According to the New York Times, as Volkswagen built up a supply of new coils, it changed the replacement policy, telling dealers to replace all coils on the second coil failure. Last week, the paper said, VW told dealers they could replace all coils on the first coil failure, but only if the dealers had sufficient replacement coils in stock.
Volkswagen of America spokesman Steve Keyes told the NYT that dealers are receiving shipments of new coils weekly but, if more coils fail than expected, dealers may not have enough new coils to replace all coils upon the first failure. If that happens, the customer could wait to bring in the car or could leave the car at the dealer until the coils arrive, and the dealer will provide alternative transport.
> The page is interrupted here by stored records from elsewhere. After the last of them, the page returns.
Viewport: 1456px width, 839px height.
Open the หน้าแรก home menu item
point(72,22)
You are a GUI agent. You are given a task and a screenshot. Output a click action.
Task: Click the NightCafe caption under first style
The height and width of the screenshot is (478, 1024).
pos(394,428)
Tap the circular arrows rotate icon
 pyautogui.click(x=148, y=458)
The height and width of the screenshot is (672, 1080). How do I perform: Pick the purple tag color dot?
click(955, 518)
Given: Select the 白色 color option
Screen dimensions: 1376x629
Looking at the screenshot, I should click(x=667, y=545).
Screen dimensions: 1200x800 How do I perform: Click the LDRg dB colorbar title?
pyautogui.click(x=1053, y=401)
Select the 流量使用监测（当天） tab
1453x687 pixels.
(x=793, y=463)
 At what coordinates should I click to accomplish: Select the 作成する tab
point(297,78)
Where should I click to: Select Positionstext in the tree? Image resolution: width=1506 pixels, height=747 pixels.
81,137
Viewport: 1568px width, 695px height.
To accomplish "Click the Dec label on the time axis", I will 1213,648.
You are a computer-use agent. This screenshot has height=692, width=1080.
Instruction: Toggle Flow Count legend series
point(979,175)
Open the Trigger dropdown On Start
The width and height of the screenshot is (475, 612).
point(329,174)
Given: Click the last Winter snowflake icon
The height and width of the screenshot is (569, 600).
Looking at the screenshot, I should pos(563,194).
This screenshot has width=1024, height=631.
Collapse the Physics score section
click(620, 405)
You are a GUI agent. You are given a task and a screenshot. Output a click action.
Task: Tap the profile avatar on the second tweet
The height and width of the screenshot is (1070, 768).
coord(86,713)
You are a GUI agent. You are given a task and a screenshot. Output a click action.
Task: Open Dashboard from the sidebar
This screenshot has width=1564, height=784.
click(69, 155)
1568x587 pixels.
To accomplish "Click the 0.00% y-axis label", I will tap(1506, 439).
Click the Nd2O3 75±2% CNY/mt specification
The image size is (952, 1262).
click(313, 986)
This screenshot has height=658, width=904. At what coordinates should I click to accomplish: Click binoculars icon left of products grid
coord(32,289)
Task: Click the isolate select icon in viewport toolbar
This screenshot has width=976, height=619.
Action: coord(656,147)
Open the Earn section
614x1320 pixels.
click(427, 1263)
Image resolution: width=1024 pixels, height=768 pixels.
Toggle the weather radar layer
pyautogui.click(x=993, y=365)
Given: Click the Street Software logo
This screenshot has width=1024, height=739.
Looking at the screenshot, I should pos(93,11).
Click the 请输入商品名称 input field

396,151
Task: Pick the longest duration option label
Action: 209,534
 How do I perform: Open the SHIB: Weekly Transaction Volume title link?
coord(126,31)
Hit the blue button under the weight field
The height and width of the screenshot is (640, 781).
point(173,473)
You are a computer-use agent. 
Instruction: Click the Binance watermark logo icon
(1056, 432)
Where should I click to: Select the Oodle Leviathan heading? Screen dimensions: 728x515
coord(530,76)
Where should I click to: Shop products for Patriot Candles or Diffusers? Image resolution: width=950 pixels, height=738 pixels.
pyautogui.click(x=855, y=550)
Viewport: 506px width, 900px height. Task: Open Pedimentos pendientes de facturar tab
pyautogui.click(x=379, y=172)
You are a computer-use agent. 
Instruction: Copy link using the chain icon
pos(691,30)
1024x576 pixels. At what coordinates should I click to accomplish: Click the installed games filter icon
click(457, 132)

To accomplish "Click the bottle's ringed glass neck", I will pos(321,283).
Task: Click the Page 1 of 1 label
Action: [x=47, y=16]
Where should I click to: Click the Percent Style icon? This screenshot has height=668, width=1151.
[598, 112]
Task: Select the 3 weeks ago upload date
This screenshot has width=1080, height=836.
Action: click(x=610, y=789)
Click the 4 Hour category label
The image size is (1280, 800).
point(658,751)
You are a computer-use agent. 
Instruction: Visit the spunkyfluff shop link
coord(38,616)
Keyes told the newspaper that Volkswagen wants to replace all coils on potentially affected vehicles — and may be able to do so by late May or early June — but must also keep enough coils for cars currently being built.
Some dealers are expecting a decline in business based on the irate reactions of owners so far, the NYT said.
Worried about the impact, Volkswagen’s National Dealer Council has asked the company to give current owners a $1,000 “loyalty coupon” for the future purchase of an Audi or Volkswagen but VW declined because of the cost, the paper added.
“We are trying to take care of our customers by replacing their parts and making sure they have loaner cars,” Audi spokeswoman Jennifer Cortez told the NYT.
Citing analysis by Automotive News, the New York Times said the cost of replacing all the coils on the potentially affected cars in the United States alone could be $US83 million.
Volkswagen and Audi have been consistently weak in customer satisfaction with dealer service, according to surveys by JD Power & Associates, the NYT noted.
JD Power executive director of automotive quality and customer satisfaction research Joe Ivers told the NYT that customers are complaining mainly about an inability to get quick service appointments.
The ignition coil problem could make things worse Ivers added, telling the newspaper: “The reason it matters, of course is that many customers will vote with their feet.”